-- Assigned task --
Begin at the line containing "Viewport: 821px width, 462px height." and restate it and each line after it exactly, up to and including the last line below. Leave pictures out.

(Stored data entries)
════════════════════

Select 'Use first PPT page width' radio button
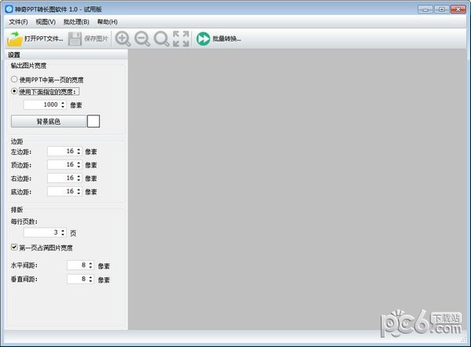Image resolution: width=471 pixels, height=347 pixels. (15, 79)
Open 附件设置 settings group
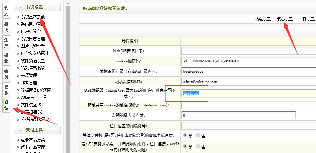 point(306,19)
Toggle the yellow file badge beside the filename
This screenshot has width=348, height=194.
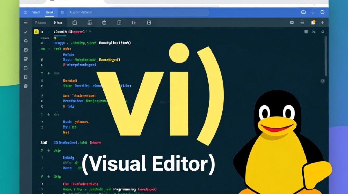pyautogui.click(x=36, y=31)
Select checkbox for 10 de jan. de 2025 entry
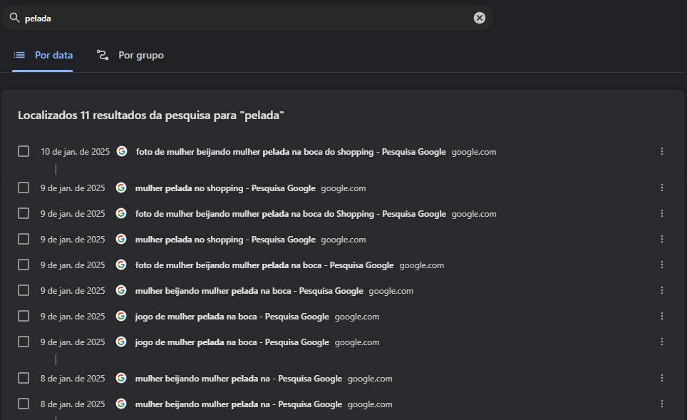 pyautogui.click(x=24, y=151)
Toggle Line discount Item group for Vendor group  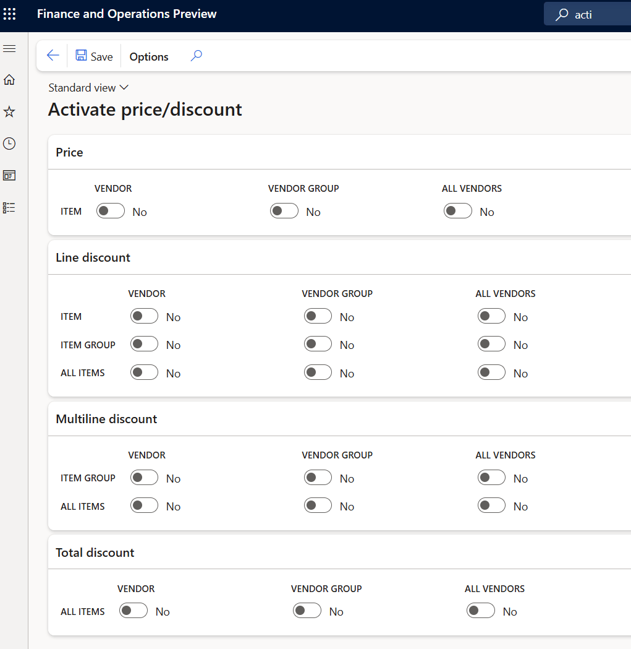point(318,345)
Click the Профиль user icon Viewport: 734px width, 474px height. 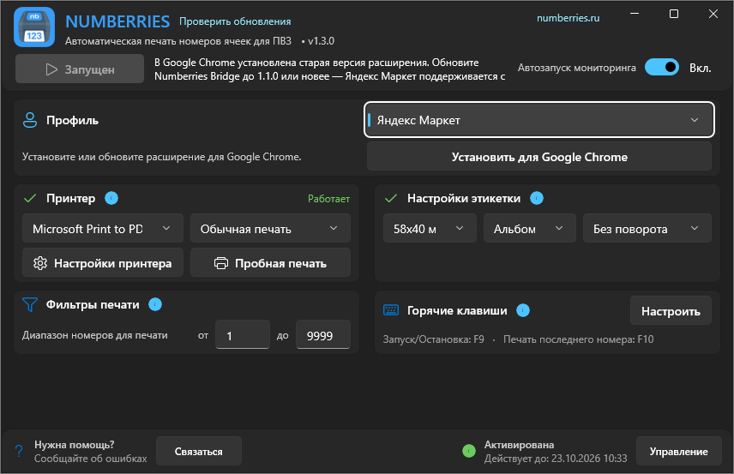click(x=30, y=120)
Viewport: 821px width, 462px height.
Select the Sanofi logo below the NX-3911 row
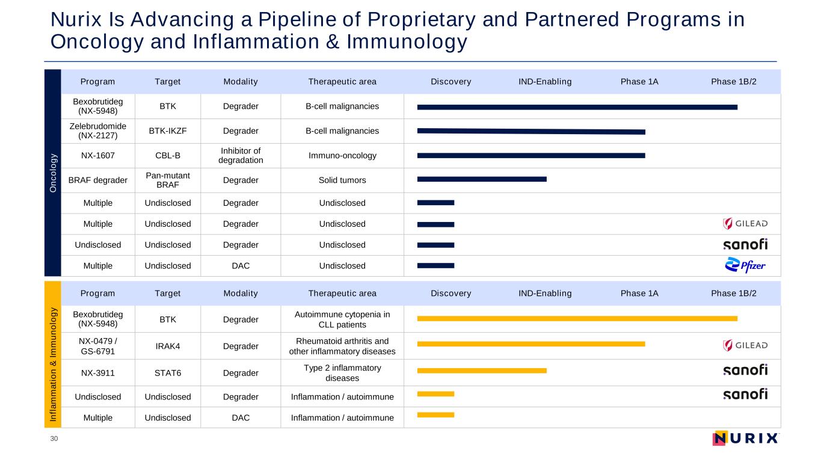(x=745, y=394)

════════════════════

-- Response to the exercise --
Viewport: 821px width, 462px height.
Select the Sanofi logo below the NX-3911 row
(x=745, y=394)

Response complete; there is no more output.